The Board of City Directors voted Monday to begin exclusive negotiations with Pasadena Commercial Redevelopment Co. to revitalize an abandoned shopping center in the city's troubled northwest section.
The board chose the company, a partnership of Watt Commercial Properties and developers Danny Bakewell and Lonnie Bunkley, despite objections from nearby business owners who favored a plan submitted by Walter Sterns, who owns half the property, and Dennis Gertmenian. The remaining half of the 5.4-acre site is owned by the city.
Developers Gertmenian and Sterns submitted a $4.1-million plan that proposed relocating Ready Pac Produce and Pasadena Produce onto the site, a move they said would provide an estimated 500 jobs. Douglas Kosobayashi, speaking on behalf of Pasadena Works West, an organization of 33 businesses in the northwest area, said Monday that his group supported the plan because "it's important that we see (that) people in the northwest area have greater opportunity for jobs."
The board voted against the Gertmenian-Sterns plan on the recommendation of city staff, who said the proposal violated zoning and redevelopment regulations and that the developers' projected costs and employment figures may not be accurate.
Pasadena Commercial Redevelopment Co. submitted a $4.4 million plan that proposed using the site for light industrial and commercial use. It calls for Castle Press, a printing company located near the site, to move into the plaza as the anchor tenant, and for small retail and commercial businesses to occupy the rest of the center. The plan would provide an estimated 267 jobs. The city would loan the developers up to $1.33 million to acquire the property, an amount that is to be repaid by the developers over an extended period.
Although the city has accepted the company, its proposal can be changed during the 60-day exclusive negotiating period that the board approved on Monday.
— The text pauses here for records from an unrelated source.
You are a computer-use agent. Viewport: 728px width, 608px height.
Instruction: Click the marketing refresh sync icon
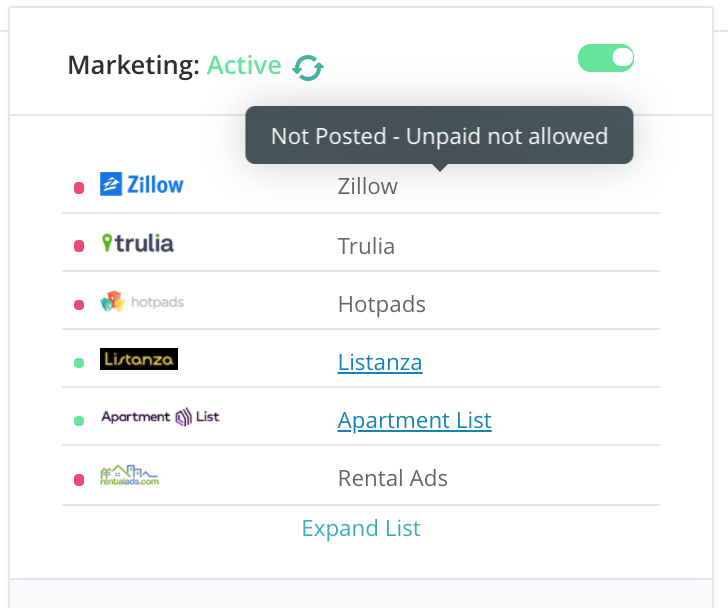[308, 67]
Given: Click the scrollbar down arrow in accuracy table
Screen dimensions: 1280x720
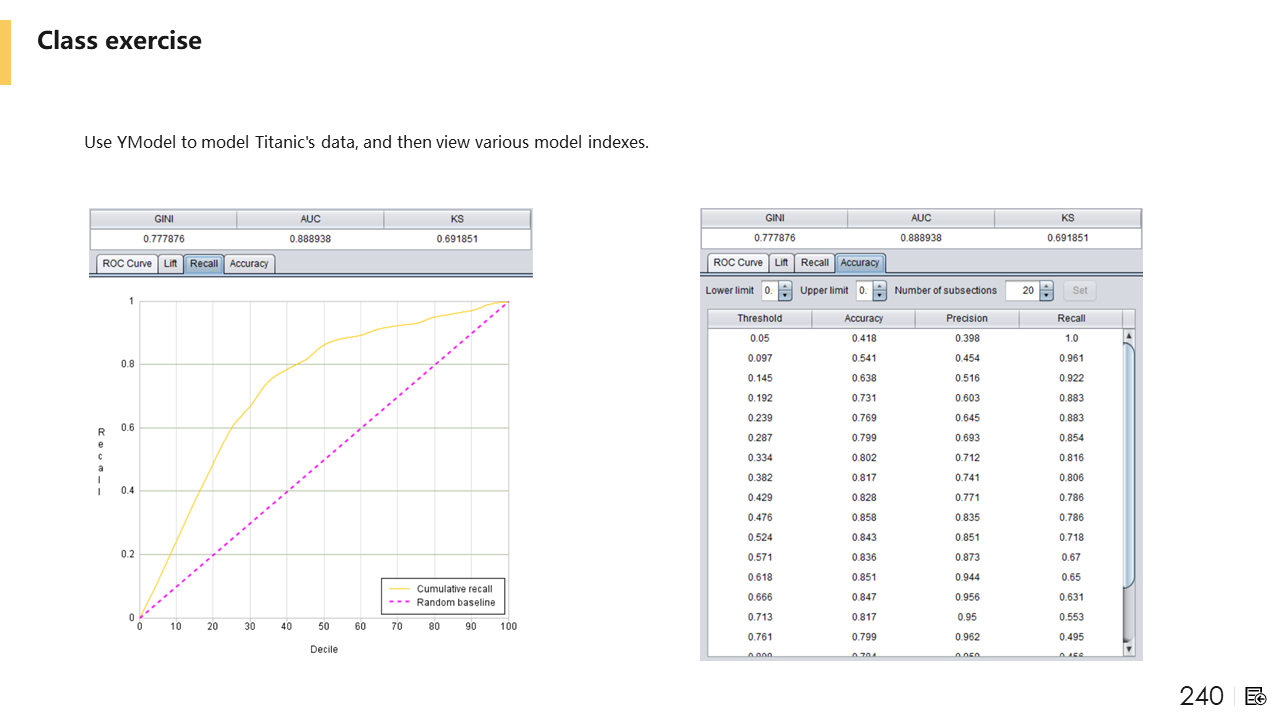Looking at the screenshot, I should (1129, 649).
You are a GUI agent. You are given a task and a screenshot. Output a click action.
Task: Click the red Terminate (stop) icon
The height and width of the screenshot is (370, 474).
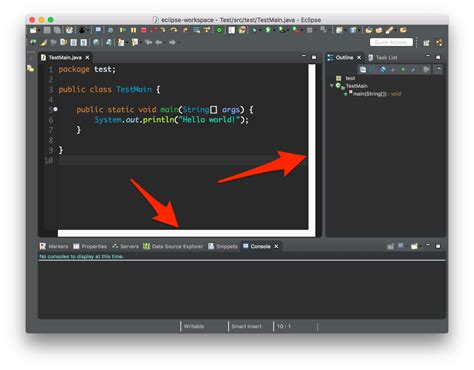pos(144,30)
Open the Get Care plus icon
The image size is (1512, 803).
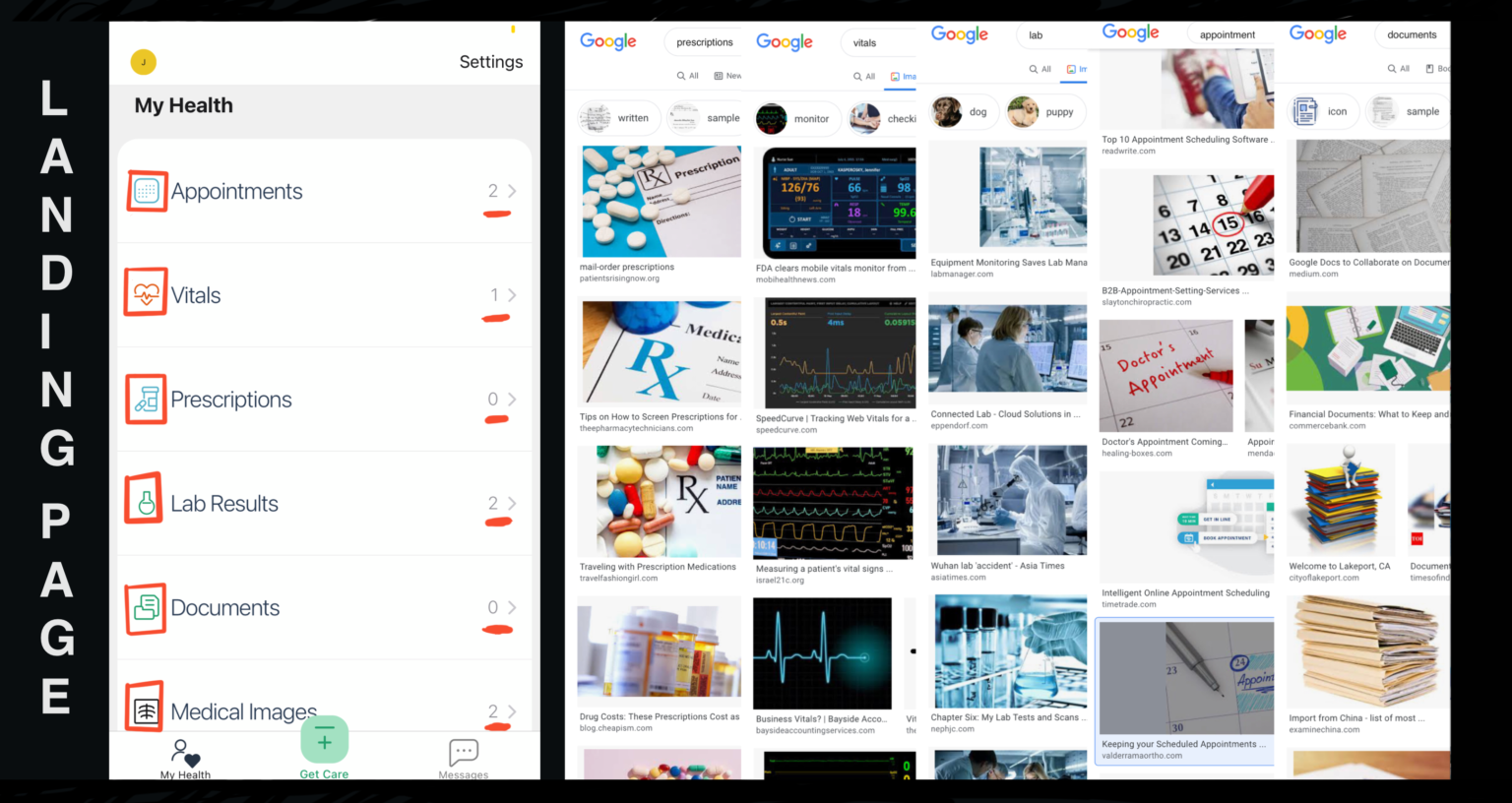point(324,739)
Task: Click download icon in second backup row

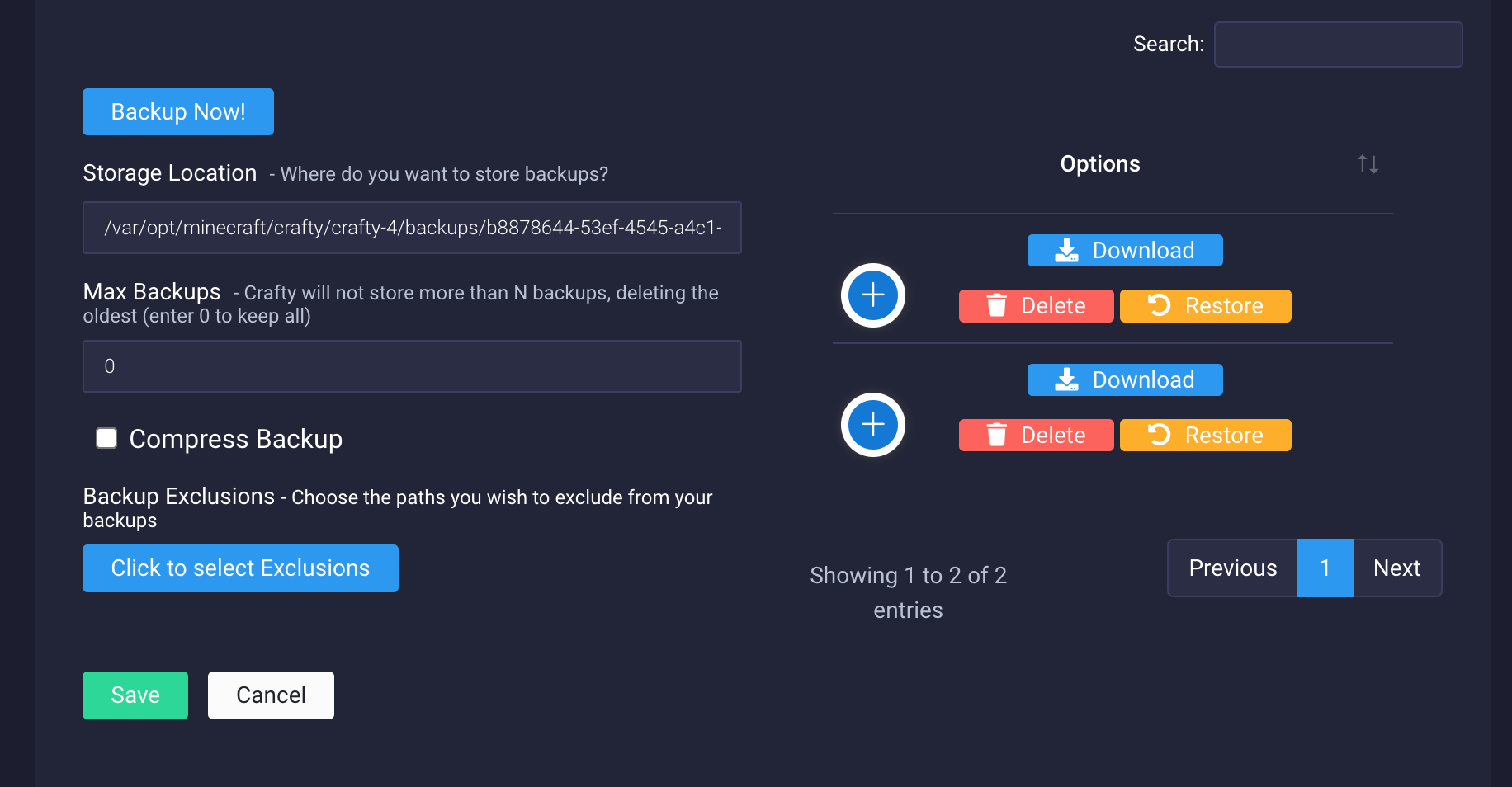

What to do with Kings Plaza, located across the street from a low-income housing project at 1222 N. Fair Oaks Ave., has long troubled the board. Abandoned since 1980, when Boys Market pulled up stakes after being plagued by theft, sniper fire and gang fights, the 5.4-acre site is viewed by city officials as a crucial element in revitalizing northwest Pasadena, where crime and unemployment rates are the highest in the city.